§ **Brief 1**: Count the lines in the entries that contain the word "First". Reply with the number only.

§ **Provided passage**:
Each statement has a distinct use case. They are not interchangeable.
SELECT...INTO MyTable... creates a new MyTable where one did not exist before.
INSERT INTO MyTable...SELECT... is used when MyTable already exists.
The primary difference is that SELECT INTO MyTable will create a new table called MyTable with the results, while INSERT INTO requires that MyTable already exists.
You would use SELECT INTO only in the case where the table didn't exist and you wanted to create it based on the results of your query. As such, these two statements really are not comparable. They do very different things.
In general, SELECT INTO is used more often for one off tasks, while INSERT INTO is used regularly to add rows to tables.
While you can use CREATE TABLE and INSERT INTO to accomplish what SELECT INTO does, with SELECT INTO you do not have to know the table definition beforehand. SELECT INTO is probably included in SQL because it makes tasks like ad hoc reporting or copying tables much easier.
Actually SELECT ... INTO not only creates the table but will fail if it already exists, so basically the only time you would use it is when the table you are inserting to does not exists.
In regards to your EDIT:
I personally mainly use SELECT ... INTO when I am creating a temp table. That to me is the main use. However I also use it when creating new tables with many columns with similar structures to other tables and then edit it in order to save time.
I only want to cover second point of the question that is related to performance, because no body else has covered this. Select Into is a lot more faster than insert into, when it comes to tables with large datasets. I prefer select into when I have to read a very large table. insert into for a table with 10 million rows may take hours while select into will do this in minutes, and as for as losing indexes on new table is concerned you can recreate the indexes by query and can still save a lot more time when compared to insert into.
SELECT INTO is typically used to generate temp tables or to copy another table (data and/or structure).

§ **Brief 2**:
Answer these questions from the SQL passage:
(a) What happens with SELECT ... INTO if the table already exists?
(b) How long can INSERT INTO take for a table with 10 million rows?
(c) What does one writer mainly use SELECT ... INTO for?

§ **Entries supplied**:

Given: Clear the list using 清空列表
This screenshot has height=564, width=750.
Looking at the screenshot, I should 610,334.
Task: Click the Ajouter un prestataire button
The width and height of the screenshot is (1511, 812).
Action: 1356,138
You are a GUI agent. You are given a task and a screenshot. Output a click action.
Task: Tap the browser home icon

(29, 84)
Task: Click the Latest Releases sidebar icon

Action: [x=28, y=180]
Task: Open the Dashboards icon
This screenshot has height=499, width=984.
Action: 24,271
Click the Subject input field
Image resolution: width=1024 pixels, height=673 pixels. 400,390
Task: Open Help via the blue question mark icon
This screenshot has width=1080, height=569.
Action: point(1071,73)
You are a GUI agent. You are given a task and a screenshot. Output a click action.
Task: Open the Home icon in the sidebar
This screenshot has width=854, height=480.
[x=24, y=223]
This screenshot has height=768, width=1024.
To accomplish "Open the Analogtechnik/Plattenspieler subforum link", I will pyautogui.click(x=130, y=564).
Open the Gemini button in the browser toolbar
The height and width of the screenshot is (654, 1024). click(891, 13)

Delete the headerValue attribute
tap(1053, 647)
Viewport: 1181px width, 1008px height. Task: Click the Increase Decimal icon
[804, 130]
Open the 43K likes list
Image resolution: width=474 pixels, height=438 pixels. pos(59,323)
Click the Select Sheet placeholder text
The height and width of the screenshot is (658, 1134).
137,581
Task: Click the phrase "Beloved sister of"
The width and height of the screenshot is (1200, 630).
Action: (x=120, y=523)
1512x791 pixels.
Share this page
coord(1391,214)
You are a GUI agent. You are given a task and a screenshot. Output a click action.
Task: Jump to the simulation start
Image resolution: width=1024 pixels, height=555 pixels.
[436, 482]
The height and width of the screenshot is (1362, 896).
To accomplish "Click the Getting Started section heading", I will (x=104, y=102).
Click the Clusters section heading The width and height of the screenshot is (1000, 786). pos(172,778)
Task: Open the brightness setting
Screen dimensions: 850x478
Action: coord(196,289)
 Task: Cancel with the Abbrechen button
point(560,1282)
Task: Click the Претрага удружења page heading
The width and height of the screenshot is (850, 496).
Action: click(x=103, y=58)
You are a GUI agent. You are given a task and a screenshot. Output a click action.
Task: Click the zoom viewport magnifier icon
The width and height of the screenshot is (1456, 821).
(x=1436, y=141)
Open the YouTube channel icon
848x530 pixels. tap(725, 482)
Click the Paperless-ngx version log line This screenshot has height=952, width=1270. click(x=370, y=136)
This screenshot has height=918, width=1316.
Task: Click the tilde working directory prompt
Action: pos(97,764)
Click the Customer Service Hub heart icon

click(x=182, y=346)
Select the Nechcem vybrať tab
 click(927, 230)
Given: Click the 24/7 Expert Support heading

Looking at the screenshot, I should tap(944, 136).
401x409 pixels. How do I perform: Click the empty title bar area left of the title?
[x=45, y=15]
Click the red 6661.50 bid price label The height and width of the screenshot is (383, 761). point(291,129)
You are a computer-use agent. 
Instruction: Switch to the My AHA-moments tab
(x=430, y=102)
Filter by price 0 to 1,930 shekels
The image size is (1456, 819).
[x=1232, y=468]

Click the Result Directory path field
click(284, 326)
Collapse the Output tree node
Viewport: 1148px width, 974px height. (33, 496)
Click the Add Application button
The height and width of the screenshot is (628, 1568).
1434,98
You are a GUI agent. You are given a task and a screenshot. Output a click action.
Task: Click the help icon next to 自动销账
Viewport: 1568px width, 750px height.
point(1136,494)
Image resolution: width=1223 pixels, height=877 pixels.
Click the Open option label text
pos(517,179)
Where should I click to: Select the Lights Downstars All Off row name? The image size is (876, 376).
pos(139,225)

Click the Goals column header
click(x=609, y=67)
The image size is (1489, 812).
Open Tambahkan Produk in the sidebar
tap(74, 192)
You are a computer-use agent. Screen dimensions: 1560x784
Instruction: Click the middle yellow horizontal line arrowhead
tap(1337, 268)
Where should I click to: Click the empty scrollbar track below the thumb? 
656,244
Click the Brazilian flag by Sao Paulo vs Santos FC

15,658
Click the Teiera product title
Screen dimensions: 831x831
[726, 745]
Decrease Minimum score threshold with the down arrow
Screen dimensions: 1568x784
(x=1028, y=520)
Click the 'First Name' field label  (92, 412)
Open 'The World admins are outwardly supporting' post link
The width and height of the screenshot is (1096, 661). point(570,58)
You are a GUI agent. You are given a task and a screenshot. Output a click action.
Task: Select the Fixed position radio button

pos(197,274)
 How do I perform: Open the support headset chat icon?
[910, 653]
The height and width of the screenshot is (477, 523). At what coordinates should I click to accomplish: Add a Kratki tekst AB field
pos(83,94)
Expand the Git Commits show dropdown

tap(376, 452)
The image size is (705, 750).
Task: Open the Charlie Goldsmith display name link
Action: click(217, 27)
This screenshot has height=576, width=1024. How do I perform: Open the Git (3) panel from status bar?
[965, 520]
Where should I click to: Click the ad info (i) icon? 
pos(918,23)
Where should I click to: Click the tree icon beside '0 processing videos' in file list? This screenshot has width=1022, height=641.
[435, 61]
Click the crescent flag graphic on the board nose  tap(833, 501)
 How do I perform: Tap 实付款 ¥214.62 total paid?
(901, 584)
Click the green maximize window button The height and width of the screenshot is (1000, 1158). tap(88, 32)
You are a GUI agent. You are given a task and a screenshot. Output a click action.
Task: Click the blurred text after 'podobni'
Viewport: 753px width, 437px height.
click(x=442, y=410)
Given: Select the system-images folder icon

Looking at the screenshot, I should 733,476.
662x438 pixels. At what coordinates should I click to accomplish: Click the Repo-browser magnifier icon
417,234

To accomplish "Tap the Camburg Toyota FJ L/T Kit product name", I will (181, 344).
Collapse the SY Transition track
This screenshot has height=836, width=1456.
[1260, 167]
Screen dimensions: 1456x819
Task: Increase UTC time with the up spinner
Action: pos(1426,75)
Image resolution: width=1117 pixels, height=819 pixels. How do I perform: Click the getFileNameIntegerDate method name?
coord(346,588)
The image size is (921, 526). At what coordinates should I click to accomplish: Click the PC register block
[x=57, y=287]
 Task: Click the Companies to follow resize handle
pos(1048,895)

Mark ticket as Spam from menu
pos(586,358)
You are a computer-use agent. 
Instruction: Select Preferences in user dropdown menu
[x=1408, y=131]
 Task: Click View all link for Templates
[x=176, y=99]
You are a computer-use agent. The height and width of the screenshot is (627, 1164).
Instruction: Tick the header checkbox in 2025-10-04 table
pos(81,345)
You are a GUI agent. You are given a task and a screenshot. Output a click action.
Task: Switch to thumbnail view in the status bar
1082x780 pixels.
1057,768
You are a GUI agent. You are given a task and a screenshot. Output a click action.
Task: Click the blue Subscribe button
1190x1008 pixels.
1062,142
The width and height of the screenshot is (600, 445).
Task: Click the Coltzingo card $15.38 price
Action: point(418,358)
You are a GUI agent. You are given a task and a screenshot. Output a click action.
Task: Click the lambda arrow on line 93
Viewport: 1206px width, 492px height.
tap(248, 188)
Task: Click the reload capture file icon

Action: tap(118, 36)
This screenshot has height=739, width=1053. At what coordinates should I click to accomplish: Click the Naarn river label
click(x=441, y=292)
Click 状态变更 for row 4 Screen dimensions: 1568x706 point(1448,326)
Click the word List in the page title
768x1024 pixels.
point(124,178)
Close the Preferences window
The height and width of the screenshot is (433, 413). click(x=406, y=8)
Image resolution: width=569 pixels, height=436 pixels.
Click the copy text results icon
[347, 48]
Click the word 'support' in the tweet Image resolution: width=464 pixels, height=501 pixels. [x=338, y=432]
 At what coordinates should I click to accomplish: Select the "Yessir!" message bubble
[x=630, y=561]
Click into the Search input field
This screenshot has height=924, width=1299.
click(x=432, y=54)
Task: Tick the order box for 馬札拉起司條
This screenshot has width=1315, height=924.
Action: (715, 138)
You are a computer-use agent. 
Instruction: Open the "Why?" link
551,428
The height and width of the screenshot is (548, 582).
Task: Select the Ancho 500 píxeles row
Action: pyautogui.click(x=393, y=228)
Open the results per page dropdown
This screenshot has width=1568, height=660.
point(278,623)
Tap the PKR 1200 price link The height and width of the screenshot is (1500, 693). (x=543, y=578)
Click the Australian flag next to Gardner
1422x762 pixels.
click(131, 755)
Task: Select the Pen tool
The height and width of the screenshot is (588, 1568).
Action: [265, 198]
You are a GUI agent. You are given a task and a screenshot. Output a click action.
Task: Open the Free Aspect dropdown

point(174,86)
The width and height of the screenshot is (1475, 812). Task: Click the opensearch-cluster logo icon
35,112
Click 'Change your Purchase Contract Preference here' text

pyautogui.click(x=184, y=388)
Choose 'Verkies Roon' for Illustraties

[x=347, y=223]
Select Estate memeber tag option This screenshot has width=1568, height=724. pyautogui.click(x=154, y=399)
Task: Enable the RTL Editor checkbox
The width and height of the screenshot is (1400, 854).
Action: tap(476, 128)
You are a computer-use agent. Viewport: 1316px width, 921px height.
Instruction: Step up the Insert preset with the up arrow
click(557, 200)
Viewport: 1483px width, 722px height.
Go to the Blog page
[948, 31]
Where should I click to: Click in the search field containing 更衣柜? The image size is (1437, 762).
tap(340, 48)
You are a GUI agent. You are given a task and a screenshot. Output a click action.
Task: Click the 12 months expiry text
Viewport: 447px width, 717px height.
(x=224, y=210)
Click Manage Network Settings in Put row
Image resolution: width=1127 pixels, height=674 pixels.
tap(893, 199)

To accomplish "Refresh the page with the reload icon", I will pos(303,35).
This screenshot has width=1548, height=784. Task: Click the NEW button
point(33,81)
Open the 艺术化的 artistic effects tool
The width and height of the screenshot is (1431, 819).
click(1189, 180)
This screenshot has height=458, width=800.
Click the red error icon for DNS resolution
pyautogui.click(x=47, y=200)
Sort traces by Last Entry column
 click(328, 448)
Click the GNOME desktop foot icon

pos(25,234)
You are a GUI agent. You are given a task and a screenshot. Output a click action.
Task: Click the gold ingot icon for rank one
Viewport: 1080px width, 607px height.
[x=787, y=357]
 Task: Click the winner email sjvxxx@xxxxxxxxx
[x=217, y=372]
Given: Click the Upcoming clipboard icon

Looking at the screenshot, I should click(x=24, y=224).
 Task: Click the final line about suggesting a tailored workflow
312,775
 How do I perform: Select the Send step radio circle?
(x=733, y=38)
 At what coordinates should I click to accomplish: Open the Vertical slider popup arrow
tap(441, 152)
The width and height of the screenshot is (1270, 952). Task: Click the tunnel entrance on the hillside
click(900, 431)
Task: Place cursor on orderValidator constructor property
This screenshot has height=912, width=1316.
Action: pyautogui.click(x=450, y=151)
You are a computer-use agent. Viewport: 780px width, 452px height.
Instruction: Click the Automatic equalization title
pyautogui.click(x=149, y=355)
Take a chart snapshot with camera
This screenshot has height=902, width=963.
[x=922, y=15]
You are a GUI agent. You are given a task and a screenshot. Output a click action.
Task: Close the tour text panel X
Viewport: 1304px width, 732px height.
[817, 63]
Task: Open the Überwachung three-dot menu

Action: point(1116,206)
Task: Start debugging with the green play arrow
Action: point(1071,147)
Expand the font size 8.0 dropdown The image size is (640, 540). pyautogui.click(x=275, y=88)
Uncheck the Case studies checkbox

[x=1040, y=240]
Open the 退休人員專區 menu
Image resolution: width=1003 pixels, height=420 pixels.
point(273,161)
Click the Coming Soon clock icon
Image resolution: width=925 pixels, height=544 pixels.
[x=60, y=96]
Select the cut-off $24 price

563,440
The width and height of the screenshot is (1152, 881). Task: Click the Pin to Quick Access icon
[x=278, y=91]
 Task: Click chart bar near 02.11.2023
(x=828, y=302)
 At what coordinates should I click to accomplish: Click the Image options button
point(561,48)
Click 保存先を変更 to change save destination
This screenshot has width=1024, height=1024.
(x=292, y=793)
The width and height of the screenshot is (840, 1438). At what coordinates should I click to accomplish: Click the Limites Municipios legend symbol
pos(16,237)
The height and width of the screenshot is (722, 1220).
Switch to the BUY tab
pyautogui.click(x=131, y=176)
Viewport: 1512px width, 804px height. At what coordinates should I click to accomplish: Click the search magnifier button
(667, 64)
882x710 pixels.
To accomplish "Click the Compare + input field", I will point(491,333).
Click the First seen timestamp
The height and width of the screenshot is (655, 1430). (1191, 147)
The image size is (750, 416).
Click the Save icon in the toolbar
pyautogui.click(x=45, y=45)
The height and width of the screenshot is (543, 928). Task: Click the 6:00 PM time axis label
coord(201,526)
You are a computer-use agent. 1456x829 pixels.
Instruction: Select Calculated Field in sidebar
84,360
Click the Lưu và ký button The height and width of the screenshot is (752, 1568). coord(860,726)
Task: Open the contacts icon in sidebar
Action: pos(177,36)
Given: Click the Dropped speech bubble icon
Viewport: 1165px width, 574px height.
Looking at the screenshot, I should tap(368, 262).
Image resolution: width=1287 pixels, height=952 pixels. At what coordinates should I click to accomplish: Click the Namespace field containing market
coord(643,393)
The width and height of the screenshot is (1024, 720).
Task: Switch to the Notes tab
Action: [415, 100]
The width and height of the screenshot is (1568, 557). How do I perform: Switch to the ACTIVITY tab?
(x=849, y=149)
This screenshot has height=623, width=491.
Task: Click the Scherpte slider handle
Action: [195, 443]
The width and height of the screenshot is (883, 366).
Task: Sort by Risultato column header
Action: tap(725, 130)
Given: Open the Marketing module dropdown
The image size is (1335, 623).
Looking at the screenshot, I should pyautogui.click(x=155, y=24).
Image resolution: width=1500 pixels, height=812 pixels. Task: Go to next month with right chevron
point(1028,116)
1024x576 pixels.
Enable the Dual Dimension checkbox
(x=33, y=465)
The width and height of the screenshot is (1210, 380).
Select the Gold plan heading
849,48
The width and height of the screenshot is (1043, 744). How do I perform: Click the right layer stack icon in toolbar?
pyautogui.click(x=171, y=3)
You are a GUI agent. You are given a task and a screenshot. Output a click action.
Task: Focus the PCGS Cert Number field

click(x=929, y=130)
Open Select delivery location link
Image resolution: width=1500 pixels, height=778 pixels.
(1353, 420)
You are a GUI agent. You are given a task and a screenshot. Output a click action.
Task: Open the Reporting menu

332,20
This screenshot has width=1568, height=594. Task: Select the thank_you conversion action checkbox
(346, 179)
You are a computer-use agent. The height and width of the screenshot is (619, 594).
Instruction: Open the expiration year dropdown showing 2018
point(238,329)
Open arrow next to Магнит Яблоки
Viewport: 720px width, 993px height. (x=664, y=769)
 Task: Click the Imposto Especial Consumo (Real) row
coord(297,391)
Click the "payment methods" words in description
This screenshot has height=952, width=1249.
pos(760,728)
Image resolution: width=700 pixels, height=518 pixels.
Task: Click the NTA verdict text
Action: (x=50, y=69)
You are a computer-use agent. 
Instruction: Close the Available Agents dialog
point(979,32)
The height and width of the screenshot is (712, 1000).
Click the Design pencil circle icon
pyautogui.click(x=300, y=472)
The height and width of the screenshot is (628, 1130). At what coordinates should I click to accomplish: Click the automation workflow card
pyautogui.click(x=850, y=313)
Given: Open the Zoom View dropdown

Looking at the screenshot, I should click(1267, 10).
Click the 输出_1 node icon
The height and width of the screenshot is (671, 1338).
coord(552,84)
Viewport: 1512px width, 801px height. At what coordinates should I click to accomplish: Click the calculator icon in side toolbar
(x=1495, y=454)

§ **Problem solution 1**: 2

§ **Problem solution 2**:
(a) It fails.
(b) It may take hours.
(c) Creating a temp table.